═════ TEXT PROVIDED ═════
# Forum > News > OC News > Articles and Interviews >  Tier 10 Armor Sets Previews!

## JD

Hey guys,

As some of you know the new tier item designs are out. First some with bad quality but they've also updated them with new, high definition pictures.





Have fun!
PS. Click on the pictures to get the images for the tier sets...

Thanks to mmo-champ for the images.

----------


## [Ichigo]

I have to admit that rogue one's are really ugly.

----------


## Mitron

Rogue...wierd... based on the Geists xD and... hmm O.o dk no helm ??  :Frown:

----------


## Nikentic

Druid is like remake of hunters set a while ago.
Hunter is damn ugly. Rogue is damn ugly
dk got warr T7 shoulders...

----------


## mastki

Looks pretty cool.

and at first I was like 'Lolwut, DK are lich king now?' then I read to click the images :P

----------


## [AfterBurner]

Warrior looks awesome! =]

----------


## wow4Supplier

The first new armor set I acutally like.  :Smile:

----------


## LessQQMorePewPew

Rouge looks beast tbh, hunter...looks stupid.
═════ ENTRIES ═════
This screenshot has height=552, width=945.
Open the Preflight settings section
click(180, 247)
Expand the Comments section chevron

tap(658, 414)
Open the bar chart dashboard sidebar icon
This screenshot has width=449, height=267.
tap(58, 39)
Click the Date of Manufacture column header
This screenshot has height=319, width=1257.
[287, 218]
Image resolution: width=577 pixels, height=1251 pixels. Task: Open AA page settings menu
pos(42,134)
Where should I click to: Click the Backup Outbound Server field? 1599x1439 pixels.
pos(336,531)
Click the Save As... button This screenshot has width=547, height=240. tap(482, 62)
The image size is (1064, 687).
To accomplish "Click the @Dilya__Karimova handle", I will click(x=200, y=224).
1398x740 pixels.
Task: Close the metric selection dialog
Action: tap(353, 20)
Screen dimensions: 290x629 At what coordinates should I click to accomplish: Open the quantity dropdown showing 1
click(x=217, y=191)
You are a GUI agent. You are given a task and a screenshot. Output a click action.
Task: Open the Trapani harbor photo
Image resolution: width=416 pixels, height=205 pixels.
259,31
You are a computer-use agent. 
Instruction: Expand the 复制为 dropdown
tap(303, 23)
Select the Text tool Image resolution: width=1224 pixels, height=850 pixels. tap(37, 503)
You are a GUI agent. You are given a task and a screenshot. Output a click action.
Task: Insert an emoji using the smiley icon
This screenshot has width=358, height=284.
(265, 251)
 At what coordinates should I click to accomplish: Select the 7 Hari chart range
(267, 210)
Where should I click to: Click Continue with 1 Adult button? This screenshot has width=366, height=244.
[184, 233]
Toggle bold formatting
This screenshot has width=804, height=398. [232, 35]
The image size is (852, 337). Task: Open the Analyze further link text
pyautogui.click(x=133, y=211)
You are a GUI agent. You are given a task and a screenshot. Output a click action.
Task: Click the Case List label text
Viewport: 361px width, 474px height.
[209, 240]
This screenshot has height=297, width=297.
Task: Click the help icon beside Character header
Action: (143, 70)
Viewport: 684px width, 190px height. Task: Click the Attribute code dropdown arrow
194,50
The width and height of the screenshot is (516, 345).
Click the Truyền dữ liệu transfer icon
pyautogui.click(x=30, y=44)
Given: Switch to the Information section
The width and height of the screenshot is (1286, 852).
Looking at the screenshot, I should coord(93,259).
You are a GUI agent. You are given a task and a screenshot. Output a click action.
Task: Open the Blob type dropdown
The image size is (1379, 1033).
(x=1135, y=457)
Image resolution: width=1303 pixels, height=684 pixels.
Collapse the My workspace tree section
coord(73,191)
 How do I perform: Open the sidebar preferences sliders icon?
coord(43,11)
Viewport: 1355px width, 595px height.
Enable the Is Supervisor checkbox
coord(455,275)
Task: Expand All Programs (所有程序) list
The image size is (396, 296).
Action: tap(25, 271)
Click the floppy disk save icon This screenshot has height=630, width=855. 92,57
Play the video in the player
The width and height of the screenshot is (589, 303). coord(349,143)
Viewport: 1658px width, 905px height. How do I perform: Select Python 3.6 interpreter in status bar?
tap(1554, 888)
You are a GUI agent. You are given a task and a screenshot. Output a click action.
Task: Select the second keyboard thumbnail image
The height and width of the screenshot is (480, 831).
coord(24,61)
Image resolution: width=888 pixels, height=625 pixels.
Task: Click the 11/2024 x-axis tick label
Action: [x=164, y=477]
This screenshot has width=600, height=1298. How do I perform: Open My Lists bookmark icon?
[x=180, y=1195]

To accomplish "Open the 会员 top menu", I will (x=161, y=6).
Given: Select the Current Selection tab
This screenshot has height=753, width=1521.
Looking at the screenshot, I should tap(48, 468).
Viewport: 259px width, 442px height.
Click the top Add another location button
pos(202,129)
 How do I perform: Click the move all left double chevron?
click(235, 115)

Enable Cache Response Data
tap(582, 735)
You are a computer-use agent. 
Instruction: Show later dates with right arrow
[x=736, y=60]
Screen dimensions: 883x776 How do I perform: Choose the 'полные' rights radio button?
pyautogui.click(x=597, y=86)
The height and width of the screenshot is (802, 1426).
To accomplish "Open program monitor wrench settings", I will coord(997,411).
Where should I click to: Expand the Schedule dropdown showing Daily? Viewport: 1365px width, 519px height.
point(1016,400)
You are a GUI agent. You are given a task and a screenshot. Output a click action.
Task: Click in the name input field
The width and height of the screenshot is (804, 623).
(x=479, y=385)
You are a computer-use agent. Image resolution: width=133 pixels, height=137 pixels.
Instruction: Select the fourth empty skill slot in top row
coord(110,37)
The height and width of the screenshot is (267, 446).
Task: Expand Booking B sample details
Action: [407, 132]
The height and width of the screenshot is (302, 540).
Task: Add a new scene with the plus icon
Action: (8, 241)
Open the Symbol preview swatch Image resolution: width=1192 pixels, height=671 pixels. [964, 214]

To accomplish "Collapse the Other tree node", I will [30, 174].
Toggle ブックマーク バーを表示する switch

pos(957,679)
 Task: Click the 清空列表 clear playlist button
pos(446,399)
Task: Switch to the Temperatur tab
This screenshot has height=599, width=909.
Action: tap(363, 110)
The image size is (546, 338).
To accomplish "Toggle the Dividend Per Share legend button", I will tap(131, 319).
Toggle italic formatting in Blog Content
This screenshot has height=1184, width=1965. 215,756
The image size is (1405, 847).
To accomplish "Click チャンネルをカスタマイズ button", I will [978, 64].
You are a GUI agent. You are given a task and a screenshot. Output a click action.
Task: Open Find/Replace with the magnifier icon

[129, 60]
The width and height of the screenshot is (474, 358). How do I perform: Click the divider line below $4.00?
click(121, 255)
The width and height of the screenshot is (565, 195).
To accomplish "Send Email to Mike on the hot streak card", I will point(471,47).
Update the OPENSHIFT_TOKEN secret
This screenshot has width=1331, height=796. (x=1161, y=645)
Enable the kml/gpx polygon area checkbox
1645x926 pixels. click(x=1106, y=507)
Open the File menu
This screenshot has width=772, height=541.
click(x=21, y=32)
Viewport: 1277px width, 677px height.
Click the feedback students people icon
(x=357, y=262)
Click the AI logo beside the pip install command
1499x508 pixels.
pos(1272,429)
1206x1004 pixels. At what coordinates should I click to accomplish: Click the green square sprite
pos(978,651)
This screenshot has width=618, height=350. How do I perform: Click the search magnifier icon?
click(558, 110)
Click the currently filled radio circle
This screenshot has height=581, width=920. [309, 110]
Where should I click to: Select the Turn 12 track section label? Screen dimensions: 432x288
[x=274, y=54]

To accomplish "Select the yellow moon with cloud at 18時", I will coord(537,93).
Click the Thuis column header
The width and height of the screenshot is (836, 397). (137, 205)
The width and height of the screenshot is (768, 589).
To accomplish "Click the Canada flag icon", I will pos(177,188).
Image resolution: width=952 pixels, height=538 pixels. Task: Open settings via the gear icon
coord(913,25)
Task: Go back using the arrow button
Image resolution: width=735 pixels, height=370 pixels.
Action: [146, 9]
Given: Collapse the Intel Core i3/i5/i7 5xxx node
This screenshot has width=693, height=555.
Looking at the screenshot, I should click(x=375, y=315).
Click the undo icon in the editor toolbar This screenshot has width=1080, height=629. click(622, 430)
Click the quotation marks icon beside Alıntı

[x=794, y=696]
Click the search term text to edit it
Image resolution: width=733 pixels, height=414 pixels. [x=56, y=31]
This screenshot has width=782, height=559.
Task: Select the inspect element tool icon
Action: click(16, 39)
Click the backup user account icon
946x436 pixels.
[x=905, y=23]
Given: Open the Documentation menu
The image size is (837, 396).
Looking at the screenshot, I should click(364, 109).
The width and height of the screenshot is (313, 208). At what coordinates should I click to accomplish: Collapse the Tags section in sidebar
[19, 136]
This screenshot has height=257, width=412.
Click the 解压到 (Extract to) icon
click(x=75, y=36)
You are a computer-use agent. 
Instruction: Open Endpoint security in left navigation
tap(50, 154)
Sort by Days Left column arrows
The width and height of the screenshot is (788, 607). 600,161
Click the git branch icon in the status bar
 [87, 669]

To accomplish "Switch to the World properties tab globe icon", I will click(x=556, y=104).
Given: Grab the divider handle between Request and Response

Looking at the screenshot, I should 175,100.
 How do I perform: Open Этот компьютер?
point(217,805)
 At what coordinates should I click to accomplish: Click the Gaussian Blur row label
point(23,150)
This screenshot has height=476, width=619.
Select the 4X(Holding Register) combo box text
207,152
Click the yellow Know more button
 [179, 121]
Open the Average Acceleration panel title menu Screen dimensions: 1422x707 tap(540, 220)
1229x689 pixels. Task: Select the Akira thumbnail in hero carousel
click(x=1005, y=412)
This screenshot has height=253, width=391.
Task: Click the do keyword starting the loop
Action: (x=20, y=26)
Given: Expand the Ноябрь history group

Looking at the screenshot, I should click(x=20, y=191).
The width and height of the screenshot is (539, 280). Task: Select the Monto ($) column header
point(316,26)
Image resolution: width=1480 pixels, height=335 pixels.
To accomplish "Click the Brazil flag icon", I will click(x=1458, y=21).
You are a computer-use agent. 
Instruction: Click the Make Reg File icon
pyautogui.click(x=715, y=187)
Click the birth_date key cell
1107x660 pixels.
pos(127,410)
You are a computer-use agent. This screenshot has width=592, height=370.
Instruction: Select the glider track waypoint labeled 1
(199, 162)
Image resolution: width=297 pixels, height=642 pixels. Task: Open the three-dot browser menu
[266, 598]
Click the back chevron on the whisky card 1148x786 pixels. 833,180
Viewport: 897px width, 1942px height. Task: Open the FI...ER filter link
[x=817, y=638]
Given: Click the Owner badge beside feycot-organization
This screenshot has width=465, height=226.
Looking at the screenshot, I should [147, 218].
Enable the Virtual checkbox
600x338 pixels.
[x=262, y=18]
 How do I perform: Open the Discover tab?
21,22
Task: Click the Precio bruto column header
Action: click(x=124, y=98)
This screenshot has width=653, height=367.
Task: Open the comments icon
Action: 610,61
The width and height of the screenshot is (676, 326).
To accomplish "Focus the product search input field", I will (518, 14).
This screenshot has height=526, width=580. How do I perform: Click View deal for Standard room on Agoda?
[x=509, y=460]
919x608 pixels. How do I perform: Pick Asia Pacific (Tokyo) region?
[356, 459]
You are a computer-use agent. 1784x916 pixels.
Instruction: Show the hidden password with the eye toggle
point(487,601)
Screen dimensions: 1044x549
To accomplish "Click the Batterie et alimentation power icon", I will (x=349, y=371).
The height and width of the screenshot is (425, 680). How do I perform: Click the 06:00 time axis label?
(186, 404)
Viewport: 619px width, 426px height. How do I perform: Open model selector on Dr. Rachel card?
═════
> _TASK BRIEF_: Copy out the forum thread about the tier 10 armor set previews in full, word for word.

> _WRITTEN SOLUTION_:
# Forum > News > OC News > Articles and Interviews >  Tier 10 Armor Sets Previews!

## JD

Hey guys,

As some of you know the new tier item designs are out. First some with bad quality but they've also updated them with new, high definition pictures.





Have fun!
PS. Click on the pictures to get the images for the tier sets...

Thanks to mmo-champ for the images.

----------


## [Ichigo]

I have to admit that rogue one's are really ugly.

----------


## Mitron

Rogue...wierd... based on the Geists xD and... hmm O.o dk no helm ??  :Frown:

----------


## Nikentic

Druid is like remake of hunters set a while ago.
Hunter is damn ugly. Rogue is damn ugly
dk got warr T7 shoulders...

----------


## mastki

Looks pretty cool.

and at first I was like 'Lolwut, DK are lich king now?' then I read to click the images :P

----------


## [AfterBurner]

Warrior looks awesome! =]

----------


## wow4Supplier

The first new armor set I acutally like.  :Smile:

----------


## LessQQMorePewPew

Rouge looks beast tbh, hunter...looks stupid.